[Stored records]
_ _ _ _ _ _ _
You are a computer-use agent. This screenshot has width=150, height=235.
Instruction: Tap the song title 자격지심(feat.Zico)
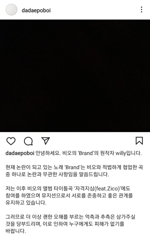(x=98, y=188)
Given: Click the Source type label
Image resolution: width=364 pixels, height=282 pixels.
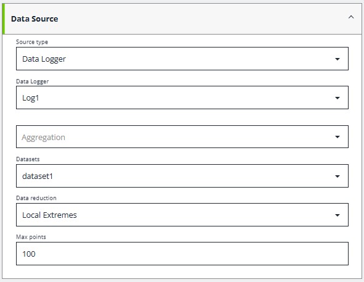Looking at the screenshot, I should coord(32,42).
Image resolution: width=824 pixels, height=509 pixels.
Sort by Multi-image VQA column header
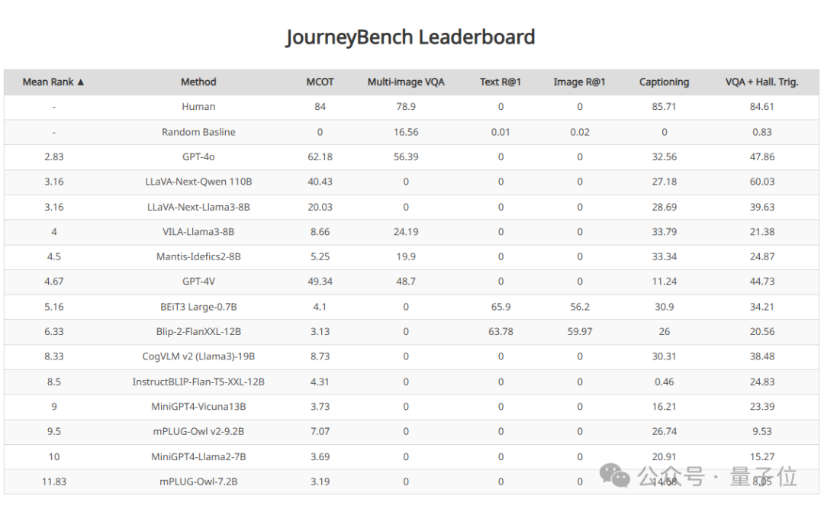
_ _ _ _ _ _ _
▸ What the task requires:
Excluding all pictures, print exactly and only the lines from the line with "Instruction: Tap the" through the end of the records above, both ends included.

▸ Solution for this exercise:
Instruction: Tap the song title 자격지심(feat.Zico)
(x=98, y=188)
Given: Click the Source type label
Image resolution: width=364 pixels, height=282 pixels.
Looking at the screenshot, I should coord(32,42).
Image resolution: width=824 pixels, height=509 pixels.
Sort by Multi-image VQA column header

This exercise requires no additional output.